───── Passage to read ─────
Warren Buffett: misleading Argument, left out the effect of corporate income tax - bakbak
http://www.forbes.com/sites/timworstall/2011/08/15/warren-buffetts-very-strange-tax-argument/

======
_delirium
I'm not sure that you can assume that corporate tax revenues, if not taxed and
left with the corporation, would all accrue to shareholders in dividends or
dividend-equivalents. In an idealized setting that's true, but I'd be
surprised if empirically there wasn't more interaction of variables, with some
of the revenues accruing to other parties, like management or other employees,
due to effects such as: cash-flush corporations tend to pay higher salaries
and spend more money on perks.

In other words, this article claims that two situations have equivalent
effects for shareholders:

1\. Corporate tax rate of 35%, and dividend tax rate of 15%

2\. Corporate tax rate of 0%, and dividend tax rate of 50%

But I am not at all sure that that's the case in practice, i.e. that
empirically if we changed from #1 to #2, it'd make no difference.
───── Provided records ─────
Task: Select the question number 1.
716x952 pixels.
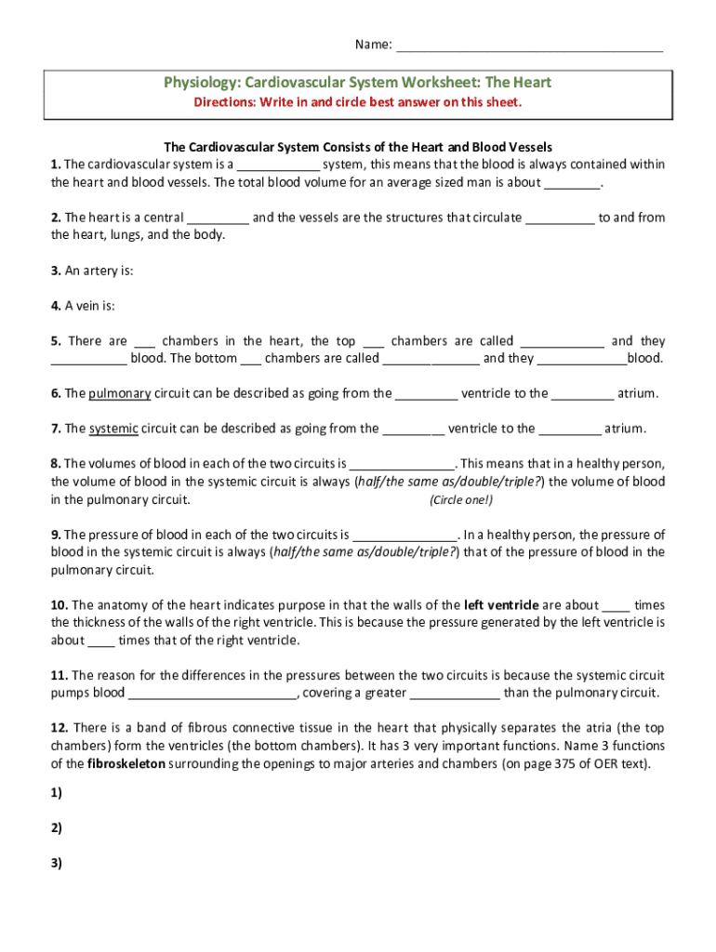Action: [x=56, y=165]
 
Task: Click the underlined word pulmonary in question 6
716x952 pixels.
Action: [x=120, y=393]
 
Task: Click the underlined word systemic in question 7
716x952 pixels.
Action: [x=113, y=429]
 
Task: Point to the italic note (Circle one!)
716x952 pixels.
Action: [x=461, y=499]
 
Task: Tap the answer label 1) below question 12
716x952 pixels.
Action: [x=57, y=793]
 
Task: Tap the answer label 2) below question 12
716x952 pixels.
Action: [x=57, y=828]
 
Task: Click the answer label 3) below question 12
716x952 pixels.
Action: [x=57, y=863]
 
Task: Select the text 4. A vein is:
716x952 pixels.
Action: [x=83, y=306]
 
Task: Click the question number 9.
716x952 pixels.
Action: [x=56, y=535]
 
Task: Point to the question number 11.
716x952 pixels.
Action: [x=60, y=675]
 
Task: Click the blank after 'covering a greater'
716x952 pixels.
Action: [x=455, y=694]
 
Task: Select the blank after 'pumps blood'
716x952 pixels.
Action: [x=212, y=694]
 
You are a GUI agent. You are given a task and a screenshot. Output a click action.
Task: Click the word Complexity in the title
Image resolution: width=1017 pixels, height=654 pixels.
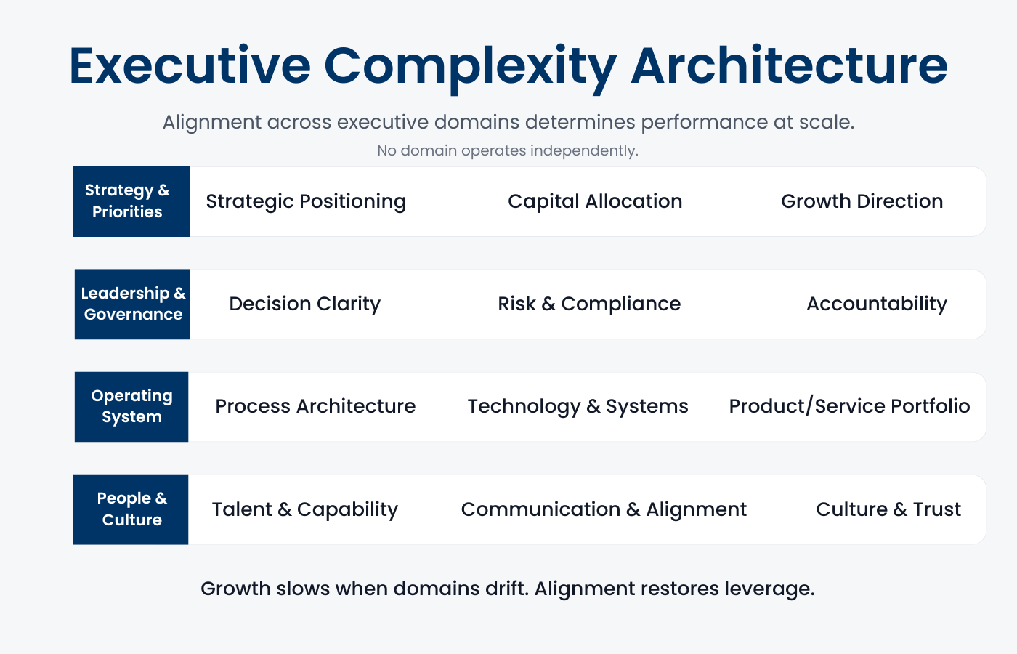point(470,66)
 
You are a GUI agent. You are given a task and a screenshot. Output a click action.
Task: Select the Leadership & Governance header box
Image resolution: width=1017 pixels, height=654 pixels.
point(132,304)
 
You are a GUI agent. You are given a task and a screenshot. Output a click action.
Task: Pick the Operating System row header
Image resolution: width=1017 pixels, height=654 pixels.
point(131,406)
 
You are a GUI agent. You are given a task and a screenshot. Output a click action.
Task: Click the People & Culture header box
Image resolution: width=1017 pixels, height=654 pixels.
point(131,509)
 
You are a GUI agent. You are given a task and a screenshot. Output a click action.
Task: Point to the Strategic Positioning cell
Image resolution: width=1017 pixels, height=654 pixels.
point(306,201)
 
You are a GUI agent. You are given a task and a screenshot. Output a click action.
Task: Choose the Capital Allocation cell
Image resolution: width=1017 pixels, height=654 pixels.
point(595,201)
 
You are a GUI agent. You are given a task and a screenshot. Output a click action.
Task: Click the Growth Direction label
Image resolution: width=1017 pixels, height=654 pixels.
point(862,201)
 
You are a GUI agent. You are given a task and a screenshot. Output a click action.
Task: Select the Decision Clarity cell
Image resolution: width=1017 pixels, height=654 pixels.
point(304,304)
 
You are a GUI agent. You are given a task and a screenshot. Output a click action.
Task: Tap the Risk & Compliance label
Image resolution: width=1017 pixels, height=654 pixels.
point(589,304)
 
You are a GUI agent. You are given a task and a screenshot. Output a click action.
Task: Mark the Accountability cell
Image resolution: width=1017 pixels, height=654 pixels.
point(876,304)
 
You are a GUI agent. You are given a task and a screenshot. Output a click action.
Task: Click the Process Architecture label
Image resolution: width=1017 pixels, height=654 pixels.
point(315,406)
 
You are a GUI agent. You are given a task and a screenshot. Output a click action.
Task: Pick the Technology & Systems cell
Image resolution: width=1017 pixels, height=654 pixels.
point(578,406)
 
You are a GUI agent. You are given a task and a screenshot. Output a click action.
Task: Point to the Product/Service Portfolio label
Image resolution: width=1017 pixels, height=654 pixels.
point(849,406)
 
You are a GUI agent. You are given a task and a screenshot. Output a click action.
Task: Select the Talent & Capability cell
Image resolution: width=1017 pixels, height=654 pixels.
point(305,509)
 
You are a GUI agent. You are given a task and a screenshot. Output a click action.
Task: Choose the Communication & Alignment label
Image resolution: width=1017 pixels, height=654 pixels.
point(604,509)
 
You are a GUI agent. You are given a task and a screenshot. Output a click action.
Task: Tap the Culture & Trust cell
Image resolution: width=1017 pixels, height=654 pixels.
point(888,509)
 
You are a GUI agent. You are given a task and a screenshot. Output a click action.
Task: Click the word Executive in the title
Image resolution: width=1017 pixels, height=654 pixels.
point(190,66)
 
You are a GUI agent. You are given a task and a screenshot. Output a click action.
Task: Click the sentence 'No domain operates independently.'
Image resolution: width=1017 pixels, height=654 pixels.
point(508,150)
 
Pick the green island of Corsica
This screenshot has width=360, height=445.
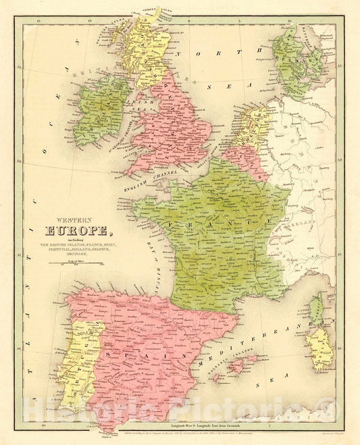coord(316,310)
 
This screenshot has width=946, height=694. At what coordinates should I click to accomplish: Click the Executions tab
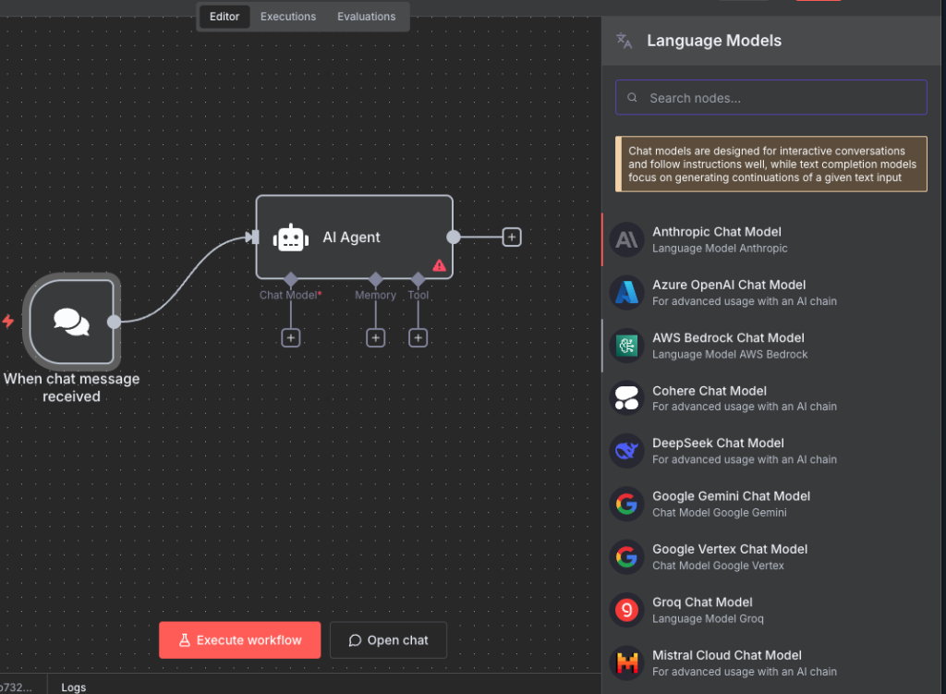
─────
▶ _Direction 1_: Translate this sentence from the thread on Warren Buffett's tax argument into Spanish: "But I am not at all sure that that's the case in practice, i.e. that empirically if we changed from #1 to #2, it'd make no difference."
▶ _Direction 2_: Continue the thread on Warren Buffett's tax argument from its last line.

▶ _Right answer 1_: Pero no estoy para nada seguro de que eso sea así en la práctica, es decir, de que empíricamente, si cambiáramos de #1 a #2, no habría ninguna diferencia.

▶ _Right answer 2_:
------
ahi
Clearly, corporate income would go to the employees' wages, so the corporate
income tax is a double taxation of employees' wages not Mr. Moneybags'
dividends. </eyeroll>

I am embarrassed for writers that make these arguments. They are so clearly
ideologically driven I imagine there must be a brothel for op-ed whores
somewhere on Wall St.

------
beefman
(from a different source)

"Becky: OK, there were a couple of emails that came in that people that said
if you think the government should be able to tax more money, why don't you
just give your money to the government instead of charity?

Buffett: Well, that's a choice and it's an option that... If I had to give it
to a single individual - make some young Buffett a multi-billionaire - or give
it to the government, I'd absolutely give it to the government. I think that
on balance the Gates Foundation, my daughter's foundation, my two sons'
foundations, will do a better job with lower administrative costs and better
selection of beneficiaries than the government."

So, Buffett and his children should have the option of deciding how their
money is best spent, but other "individuals" should not?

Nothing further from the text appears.